San Diego developer The Casey Brown Co. is nearing completion on the first phase of a $35 million redevelopment of the former Mission Valley home of The San Diego Union-Tribune.
Brokers at CBRE Group Inc. said the former newspaper campus is being redeveloped into a two-building, 330,000-square-foot office campus known as Ampersand (the actual name has & in place of the letter E) off Interstate 8 at 350 Camino de la Reina. Brokers did not disclose the cost of the renovation, but it was recently reported at $35 million by the Union-Tribune.
The first phase is scheduled for completion in the third quarter of 2017 and involves a five-story office tower that housed reporters, editors and other management personnel for more than 40 years, before the Union-Tribune relocated last year to downtown San Diego. The second phase, set for a first quarter 2018 completion, is the renovation of an adjacent three-story building that housed printing presses.
In a CBRE statement, brokers said the interior design of the repurposed buildings will have an “industrial loft-style feel” with exposed brick, concrete pillars, 13-foot ceilings and oversized windows.
The renovated campus will include nine patios and 64,000 square feet of outdoor collaborative space, along with an amphitheater for multi-function gatherings. A central meeting place called the Treehouse is a patio under a massive ficus tree planted by Helen Copley, matriarch of the family that owned the Union-Tribune for several decades.
There will also be a fitness studio with spa-like lockers and showers for tenants, with an on-site coffee cafe, bike center, and concierge services such as valet parking.
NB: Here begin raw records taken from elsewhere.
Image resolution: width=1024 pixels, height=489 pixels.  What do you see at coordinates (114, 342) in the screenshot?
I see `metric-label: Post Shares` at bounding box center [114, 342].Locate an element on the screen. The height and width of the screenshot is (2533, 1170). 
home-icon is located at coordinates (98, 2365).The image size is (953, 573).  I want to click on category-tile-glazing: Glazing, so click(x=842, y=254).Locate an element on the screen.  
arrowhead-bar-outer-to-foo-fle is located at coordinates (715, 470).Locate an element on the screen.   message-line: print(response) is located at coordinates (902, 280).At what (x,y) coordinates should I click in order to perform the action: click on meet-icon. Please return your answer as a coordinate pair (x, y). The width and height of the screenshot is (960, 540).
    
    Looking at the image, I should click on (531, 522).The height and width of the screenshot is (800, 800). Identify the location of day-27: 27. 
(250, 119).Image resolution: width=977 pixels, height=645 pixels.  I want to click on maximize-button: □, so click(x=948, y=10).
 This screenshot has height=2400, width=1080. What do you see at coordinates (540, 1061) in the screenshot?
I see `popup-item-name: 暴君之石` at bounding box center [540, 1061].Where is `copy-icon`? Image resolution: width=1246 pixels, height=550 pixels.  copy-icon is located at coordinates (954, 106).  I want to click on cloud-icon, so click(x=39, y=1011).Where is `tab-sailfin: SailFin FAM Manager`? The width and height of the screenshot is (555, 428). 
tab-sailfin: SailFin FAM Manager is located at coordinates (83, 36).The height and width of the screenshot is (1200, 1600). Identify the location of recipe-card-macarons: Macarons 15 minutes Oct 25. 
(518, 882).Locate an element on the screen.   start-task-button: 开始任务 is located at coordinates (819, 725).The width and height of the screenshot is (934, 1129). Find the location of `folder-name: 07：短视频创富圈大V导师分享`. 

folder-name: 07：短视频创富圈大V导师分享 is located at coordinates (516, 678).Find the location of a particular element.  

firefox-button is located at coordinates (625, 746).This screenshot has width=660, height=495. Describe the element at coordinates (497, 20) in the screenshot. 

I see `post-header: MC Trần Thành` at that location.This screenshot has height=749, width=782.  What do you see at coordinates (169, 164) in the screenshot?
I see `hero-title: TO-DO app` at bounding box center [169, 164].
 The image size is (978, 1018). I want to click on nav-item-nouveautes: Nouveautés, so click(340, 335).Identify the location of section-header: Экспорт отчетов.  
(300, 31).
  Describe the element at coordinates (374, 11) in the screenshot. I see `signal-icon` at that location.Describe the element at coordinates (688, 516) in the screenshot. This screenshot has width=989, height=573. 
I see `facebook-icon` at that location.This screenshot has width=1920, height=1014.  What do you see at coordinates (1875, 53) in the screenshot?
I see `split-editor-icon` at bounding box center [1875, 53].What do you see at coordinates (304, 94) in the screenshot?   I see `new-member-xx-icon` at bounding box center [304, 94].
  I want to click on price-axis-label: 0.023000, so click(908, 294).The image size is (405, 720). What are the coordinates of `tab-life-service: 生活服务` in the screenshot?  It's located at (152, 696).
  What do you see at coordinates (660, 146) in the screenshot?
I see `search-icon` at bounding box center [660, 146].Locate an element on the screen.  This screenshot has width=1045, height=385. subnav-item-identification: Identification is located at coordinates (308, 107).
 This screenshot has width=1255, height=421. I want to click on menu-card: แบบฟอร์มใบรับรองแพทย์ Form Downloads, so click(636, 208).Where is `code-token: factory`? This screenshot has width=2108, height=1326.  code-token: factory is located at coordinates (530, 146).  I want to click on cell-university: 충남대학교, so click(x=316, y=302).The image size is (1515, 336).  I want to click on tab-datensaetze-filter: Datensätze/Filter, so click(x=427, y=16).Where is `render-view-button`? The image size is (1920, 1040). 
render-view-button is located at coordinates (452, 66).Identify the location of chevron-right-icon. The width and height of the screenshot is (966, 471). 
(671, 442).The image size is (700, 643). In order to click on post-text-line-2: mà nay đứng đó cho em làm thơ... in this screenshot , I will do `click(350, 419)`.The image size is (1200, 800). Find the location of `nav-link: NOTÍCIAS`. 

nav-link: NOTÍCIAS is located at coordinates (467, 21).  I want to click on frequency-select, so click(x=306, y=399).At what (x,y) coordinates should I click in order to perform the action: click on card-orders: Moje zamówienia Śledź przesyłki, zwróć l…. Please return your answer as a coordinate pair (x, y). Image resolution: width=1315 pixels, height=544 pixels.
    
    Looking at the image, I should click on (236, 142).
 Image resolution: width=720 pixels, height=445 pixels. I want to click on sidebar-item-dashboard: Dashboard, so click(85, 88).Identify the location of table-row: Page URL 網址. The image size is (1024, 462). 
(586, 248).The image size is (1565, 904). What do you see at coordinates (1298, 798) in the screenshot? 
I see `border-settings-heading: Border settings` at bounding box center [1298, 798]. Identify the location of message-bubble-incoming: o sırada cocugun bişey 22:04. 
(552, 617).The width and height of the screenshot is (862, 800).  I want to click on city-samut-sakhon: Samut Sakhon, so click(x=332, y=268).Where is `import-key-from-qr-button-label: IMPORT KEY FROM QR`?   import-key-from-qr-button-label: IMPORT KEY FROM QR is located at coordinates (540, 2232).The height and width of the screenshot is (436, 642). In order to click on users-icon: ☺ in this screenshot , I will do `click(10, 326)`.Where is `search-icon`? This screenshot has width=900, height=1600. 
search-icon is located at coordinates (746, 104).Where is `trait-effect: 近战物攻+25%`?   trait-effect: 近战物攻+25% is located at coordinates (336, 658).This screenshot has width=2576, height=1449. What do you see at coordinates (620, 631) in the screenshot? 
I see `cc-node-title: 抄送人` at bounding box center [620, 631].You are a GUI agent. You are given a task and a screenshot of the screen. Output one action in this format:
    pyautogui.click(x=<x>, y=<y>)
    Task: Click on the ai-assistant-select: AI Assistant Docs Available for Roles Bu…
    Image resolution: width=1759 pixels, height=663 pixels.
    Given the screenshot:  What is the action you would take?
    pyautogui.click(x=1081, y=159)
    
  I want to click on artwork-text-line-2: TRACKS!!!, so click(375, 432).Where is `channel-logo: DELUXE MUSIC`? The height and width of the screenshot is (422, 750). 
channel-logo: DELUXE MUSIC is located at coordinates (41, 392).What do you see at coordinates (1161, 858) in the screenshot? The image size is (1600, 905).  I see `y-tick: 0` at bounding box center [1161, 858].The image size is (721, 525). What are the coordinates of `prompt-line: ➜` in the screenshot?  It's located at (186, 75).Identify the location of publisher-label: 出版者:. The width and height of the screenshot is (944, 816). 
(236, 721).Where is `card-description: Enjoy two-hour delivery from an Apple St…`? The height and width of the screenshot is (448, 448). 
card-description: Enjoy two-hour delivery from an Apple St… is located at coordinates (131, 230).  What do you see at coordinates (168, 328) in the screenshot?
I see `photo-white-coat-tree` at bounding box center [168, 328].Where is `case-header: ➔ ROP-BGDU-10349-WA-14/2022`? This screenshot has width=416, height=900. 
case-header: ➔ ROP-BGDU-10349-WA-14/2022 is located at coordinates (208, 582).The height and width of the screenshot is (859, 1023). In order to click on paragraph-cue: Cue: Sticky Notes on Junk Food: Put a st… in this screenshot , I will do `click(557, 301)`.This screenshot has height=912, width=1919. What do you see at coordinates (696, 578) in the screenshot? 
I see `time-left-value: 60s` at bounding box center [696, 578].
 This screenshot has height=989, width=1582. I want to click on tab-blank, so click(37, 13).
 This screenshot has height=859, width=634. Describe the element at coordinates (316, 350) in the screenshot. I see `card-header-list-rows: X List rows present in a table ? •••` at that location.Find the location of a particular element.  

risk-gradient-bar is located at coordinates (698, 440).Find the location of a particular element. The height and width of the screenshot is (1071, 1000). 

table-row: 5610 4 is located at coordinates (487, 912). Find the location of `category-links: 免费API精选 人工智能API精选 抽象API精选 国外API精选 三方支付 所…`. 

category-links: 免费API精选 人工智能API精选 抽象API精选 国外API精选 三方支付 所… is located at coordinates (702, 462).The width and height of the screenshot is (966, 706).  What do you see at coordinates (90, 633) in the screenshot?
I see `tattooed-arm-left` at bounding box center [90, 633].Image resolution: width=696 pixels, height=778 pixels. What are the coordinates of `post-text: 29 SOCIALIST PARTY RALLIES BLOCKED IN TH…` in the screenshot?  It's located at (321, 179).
Leasing is being handled by CBRE’s Matt Carlson, Jeff Oesterblad and Ryan Grant.
The renovation project’s designer is Wolcott Architecture Interiors, and the general contractor is C.W. Driver.
Longtime local developer Casey Brown purchased the 13-acre Mission Valley campus from former owner Douglas Manchester for $52 million in 2015. Brown said he chose the name Amp&rsand for the redevelopment because an ampersand was the final impression made by the Union-Tribune’s printing presses in 2016.
The Union-Tribune is now printed at Los Angeles facilities of its corporate sister publication, the Los Angeles Times.